***** Bloco de texto
Saí sem máscara hoje e me senti nu
Calma.
Não me xingue.
Foi um acidente.
Pela manhã retomei um antigo hábito de levantar cedo, pegar o tênis e ir caminhar um pouco. Pra ganhar uns minutos de vida lá no futuro. Uns minutos ganhos aqui e ali podem me garantir alguns dias a mais aqui na Terra. Uns anos quem sabe.
Enfim, não é esse o tema dessa nossa conversa. Fato é que na correria (mas pode chamar de caminhada) eu saí e quando já estava lá pela metade do caminho fui coçar a bochecha e senti falta da máscara no rosto.
Desespero. Sentimento de culpa. Dúvidas.
“Será que volto pra buscar? Será que faço uma caminhada mais curta?”, todos esses pensamentos me passaram pela cabeça. É a primeira vez em muitíssimos meses que saio da porta da minha casa desnudo. E claro, como todo bom paranoico, tão logo percebi essa falta, me senti exposto.
Decidi caminhar por ruas mais desertas pra diminuir o risco. Mas pra chegar até ela é preciso passar uma mais movimentada. E agora?
A gente tranca a respiração e vai. Como caminhar sem respirar? Bora tentar.
Passa um cara por mim com uma bela máscara de pano. Eu quase posso garantir que ele me olhou feio.
Uma moça com uma PFF2 cruzou meu caminho e posso jurar que por baixo da máscara ela me mostrou a língua em desaprovação.
Mais adiante em um comércio fechado na frente de um ponto de ônibus estão duas pessoas, certeza que vem mais julgamento. Opa, peraí. O tiozinho também está sem máscara e me dá um sorriso como quem aprova. Mas calma aí, eu não estou feliz com isso não, meu senhor!
**********
***** Dados registrados
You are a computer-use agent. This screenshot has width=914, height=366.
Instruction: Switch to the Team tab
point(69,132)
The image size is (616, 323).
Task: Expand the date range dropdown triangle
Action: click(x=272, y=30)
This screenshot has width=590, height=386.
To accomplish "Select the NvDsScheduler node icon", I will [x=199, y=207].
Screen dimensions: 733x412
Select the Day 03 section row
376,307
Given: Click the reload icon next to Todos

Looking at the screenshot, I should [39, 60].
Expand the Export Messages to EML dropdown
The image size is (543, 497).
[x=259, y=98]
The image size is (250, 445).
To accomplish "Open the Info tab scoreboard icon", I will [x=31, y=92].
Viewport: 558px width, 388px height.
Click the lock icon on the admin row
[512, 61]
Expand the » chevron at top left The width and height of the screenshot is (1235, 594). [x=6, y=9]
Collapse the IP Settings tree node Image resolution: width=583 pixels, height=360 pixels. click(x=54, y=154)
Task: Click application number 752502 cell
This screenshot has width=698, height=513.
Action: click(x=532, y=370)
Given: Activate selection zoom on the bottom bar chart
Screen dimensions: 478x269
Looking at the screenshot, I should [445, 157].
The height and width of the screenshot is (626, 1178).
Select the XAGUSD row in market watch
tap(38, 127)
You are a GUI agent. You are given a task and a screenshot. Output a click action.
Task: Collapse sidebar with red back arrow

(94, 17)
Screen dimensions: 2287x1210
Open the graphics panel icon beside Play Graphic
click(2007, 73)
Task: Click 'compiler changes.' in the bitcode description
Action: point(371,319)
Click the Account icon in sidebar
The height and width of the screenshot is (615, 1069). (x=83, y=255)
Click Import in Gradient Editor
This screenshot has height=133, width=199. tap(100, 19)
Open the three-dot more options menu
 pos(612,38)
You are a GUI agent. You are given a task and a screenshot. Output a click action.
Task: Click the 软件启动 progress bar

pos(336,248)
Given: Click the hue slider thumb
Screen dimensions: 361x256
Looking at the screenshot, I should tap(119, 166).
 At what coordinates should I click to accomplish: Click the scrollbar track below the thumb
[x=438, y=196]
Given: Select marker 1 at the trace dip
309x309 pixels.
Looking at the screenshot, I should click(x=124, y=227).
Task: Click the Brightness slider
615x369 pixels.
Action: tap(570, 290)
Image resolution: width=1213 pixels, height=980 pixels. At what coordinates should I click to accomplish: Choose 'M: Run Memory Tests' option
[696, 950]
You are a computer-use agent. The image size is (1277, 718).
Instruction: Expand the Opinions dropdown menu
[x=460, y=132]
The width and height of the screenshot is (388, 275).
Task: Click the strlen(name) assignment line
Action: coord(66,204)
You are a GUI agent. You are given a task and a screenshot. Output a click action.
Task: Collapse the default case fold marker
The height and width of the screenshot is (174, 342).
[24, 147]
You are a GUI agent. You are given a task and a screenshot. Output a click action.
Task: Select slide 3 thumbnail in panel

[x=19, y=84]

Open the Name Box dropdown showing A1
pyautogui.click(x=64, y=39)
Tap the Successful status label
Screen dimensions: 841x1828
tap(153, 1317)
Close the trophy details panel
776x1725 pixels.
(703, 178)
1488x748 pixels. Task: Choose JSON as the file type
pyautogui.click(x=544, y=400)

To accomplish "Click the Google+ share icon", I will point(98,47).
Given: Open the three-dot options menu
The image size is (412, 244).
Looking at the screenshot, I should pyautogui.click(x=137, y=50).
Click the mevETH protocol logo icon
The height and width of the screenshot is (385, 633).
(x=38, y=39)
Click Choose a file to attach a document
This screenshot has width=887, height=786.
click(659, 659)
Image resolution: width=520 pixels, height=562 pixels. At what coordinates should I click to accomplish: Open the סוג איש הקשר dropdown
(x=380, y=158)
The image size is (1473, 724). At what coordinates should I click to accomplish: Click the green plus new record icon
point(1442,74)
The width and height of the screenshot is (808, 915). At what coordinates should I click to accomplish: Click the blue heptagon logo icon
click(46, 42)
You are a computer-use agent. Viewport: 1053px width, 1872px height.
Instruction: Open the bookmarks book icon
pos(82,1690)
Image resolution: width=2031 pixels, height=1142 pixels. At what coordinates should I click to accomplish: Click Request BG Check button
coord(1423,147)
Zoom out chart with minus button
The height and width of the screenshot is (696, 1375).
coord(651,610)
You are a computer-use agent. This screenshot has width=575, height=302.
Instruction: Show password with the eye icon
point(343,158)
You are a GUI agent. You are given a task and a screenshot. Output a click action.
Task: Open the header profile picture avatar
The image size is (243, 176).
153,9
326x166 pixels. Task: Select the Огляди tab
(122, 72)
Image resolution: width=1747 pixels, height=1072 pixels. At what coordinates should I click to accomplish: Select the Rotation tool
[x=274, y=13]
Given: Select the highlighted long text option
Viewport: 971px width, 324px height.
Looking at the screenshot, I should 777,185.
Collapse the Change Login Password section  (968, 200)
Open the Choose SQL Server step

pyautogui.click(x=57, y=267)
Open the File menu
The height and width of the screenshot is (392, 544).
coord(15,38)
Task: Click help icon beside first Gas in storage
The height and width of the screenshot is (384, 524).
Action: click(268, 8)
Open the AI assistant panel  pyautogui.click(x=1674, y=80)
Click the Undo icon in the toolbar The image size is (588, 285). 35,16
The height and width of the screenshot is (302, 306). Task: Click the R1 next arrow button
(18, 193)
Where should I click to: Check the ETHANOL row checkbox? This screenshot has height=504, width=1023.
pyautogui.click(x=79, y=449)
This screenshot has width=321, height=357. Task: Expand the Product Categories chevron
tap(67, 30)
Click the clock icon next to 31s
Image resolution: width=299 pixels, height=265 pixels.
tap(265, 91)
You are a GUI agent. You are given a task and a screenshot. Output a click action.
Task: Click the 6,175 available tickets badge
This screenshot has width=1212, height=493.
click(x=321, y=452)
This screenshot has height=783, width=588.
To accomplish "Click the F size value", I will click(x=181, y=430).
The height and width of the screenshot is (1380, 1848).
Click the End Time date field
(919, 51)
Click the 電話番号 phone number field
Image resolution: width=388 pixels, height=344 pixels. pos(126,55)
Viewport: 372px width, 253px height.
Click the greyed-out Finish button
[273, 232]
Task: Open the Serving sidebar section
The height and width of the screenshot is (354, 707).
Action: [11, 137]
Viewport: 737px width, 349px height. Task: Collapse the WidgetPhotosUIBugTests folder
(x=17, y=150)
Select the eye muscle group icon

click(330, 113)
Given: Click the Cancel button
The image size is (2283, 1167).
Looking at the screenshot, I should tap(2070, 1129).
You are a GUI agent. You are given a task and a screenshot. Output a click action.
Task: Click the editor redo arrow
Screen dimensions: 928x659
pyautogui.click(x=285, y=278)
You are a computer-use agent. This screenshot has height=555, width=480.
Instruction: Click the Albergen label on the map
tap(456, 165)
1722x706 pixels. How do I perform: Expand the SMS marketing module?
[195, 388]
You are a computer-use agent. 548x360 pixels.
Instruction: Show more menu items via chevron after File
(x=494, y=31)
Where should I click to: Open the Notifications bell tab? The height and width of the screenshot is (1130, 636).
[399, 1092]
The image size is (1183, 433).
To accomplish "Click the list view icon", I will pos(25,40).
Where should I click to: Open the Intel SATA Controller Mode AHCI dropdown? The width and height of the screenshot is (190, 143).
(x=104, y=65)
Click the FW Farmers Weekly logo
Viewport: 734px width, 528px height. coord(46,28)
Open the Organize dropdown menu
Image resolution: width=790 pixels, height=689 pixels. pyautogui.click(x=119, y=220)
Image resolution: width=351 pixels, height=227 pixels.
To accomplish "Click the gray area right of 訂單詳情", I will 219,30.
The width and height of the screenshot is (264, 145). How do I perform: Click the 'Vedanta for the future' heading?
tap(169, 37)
**********
Tarefas —
1. Transcreva do texto sobre a caminhada sem máscara o trecho que vai de "Desespero. Sentimento de" até "me senti exposto.", inclusive.
2. Responda às perguntas abaixo com base no texto sobre a caminhada sem máscara.
(a) Que hábito antigo foi retomado pela manhã?
(b) Que tipo de máscara usava a moça que cruzou o caminho?
(c) Onde estavam as duas pessoas vistas mais adiante?

Respostas —
1.
Desespero. Sentimento de culpa. Dúvidas.
“Será que volto pra buscar? Será que faço uma caminhada mais curta?”, todos esses pensamentos me passaram pela cabeça. É a primeira vez em muitíssimos meses que saio da porta da minha casa desnudo. E claro, como todo bom paranoico, tão logo percebi essa falta, me senti exposto.

2.
(a) Levantar cedo, pegar o tênis e ir caminhar um pouco.
(b) Uma PFF2.
(c) Em um comércio fechado, na frente de um ponto de ônibus.